Item position entries:
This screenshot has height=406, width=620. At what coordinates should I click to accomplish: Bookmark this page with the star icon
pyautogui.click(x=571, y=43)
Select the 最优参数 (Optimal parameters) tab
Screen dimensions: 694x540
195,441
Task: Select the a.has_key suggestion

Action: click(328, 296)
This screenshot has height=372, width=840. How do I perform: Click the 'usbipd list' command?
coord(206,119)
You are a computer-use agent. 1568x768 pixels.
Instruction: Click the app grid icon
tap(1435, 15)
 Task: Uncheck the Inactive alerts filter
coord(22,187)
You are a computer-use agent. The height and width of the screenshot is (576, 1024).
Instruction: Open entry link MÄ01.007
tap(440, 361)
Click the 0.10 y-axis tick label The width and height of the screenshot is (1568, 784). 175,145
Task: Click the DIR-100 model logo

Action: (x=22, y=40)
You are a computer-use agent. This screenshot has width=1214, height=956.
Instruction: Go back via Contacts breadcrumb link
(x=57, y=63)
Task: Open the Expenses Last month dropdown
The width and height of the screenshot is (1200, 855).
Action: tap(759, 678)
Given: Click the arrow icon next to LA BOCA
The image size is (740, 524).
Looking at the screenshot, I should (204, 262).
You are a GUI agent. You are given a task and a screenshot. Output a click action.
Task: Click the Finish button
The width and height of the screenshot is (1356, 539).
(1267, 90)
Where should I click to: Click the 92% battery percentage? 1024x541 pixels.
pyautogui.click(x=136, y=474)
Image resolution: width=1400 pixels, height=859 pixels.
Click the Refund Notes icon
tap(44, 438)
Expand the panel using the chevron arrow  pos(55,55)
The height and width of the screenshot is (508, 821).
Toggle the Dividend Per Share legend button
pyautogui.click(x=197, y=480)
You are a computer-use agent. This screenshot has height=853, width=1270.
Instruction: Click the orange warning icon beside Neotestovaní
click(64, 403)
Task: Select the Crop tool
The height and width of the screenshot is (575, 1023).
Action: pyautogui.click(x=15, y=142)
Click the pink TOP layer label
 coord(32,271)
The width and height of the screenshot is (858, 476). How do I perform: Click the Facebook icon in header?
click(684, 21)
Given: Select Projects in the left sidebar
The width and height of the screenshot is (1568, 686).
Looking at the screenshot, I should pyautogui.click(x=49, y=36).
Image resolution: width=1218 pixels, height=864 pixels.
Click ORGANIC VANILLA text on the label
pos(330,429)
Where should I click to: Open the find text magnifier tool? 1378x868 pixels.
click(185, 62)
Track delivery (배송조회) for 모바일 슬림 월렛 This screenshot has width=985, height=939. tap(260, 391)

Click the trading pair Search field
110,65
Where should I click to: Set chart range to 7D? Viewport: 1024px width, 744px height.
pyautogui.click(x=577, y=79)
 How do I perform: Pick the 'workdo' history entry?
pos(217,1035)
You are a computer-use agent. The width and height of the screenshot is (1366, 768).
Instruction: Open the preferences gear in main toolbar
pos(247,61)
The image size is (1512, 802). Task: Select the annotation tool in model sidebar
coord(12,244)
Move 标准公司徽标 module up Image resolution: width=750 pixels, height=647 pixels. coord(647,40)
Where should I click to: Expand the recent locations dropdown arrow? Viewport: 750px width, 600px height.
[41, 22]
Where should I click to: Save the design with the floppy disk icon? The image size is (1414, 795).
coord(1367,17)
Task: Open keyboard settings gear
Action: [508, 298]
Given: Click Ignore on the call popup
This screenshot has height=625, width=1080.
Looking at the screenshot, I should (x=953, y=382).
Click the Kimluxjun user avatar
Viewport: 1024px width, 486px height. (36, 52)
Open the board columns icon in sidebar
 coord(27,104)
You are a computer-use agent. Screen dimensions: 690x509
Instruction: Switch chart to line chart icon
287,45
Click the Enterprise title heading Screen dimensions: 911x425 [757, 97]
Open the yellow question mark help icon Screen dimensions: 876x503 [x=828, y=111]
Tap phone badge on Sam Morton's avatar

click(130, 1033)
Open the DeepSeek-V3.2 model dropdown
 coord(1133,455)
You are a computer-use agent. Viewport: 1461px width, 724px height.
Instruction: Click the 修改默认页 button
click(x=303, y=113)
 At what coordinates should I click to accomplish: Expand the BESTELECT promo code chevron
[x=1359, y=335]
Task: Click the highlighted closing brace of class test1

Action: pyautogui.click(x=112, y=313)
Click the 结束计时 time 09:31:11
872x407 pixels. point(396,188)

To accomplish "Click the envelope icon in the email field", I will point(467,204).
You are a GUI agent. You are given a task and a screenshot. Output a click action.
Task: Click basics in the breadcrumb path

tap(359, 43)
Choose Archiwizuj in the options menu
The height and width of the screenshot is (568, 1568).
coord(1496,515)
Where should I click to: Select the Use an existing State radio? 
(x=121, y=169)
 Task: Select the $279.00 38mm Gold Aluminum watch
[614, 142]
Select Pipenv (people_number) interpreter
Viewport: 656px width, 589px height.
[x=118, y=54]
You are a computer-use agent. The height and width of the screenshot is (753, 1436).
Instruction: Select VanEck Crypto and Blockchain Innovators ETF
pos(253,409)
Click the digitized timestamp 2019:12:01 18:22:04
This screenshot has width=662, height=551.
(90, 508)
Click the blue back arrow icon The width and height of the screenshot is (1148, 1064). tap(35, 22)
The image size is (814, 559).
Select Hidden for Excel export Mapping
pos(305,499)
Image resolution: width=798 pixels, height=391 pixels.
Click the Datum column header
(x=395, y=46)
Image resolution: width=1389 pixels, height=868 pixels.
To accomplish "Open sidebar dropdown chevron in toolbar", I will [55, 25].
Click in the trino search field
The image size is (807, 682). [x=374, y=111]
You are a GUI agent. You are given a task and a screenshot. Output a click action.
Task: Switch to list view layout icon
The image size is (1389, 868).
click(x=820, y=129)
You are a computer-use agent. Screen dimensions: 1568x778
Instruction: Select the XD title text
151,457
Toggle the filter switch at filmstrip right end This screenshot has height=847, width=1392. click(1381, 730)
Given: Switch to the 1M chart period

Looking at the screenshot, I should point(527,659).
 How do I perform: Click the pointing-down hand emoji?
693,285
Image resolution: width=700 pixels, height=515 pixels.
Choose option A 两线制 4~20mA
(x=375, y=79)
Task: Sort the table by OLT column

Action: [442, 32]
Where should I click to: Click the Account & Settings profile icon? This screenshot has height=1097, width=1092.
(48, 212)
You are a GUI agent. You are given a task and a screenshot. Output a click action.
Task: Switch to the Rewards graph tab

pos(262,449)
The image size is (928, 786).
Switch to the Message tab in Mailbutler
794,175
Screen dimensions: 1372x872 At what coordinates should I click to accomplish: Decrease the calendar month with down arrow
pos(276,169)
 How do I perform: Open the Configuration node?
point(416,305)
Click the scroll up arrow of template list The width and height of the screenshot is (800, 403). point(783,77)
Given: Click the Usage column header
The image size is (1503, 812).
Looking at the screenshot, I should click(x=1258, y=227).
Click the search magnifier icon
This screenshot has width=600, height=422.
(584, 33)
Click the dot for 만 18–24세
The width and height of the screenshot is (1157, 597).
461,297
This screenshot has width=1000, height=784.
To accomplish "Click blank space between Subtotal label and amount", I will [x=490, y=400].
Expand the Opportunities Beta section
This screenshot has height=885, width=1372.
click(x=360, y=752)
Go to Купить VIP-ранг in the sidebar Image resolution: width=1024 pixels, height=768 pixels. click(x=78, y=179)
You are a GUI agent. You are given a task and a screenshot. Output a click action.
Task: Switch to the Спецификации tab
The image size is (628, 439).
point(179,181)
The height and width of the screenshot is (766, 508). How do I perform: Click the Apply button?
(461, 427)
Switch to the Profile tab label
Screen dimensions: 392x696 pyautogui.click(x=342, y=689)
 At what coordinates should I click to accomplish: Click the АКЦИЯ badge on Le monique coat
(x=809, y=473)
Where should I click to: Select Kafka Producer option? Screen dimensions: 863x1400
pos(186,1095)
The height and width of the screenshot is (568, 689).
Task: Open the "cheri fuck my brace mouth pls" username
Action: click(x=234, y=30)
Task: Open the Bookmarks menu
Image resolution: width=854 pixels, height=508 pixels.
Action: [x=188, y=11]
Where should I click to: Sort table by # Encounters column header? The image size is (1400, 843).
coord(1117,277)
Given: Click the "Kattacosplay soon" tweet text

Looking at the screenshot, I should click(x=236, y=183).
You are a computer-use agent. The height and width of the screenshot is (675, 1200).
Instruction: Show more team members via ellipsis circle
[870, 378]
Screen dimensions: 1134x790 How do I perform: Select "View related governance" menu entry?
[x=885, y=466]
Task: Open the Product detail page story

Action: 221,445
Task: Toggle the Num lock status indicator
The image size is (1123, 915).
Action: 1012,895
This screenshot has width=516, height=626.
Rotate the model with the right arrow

▸ **Exercise directions**: Gather every line above that contains the word "header", copying each one in full.

▸ **Exercise answer**:
The width and height of the screenshot is (858, 476). How do I perform: Click the Facebook icon in header?
Click the Datum column header
Given: Click the Usage column header
Where should I click to: Sort table by # Encounters column header? The image size is (1400, 843).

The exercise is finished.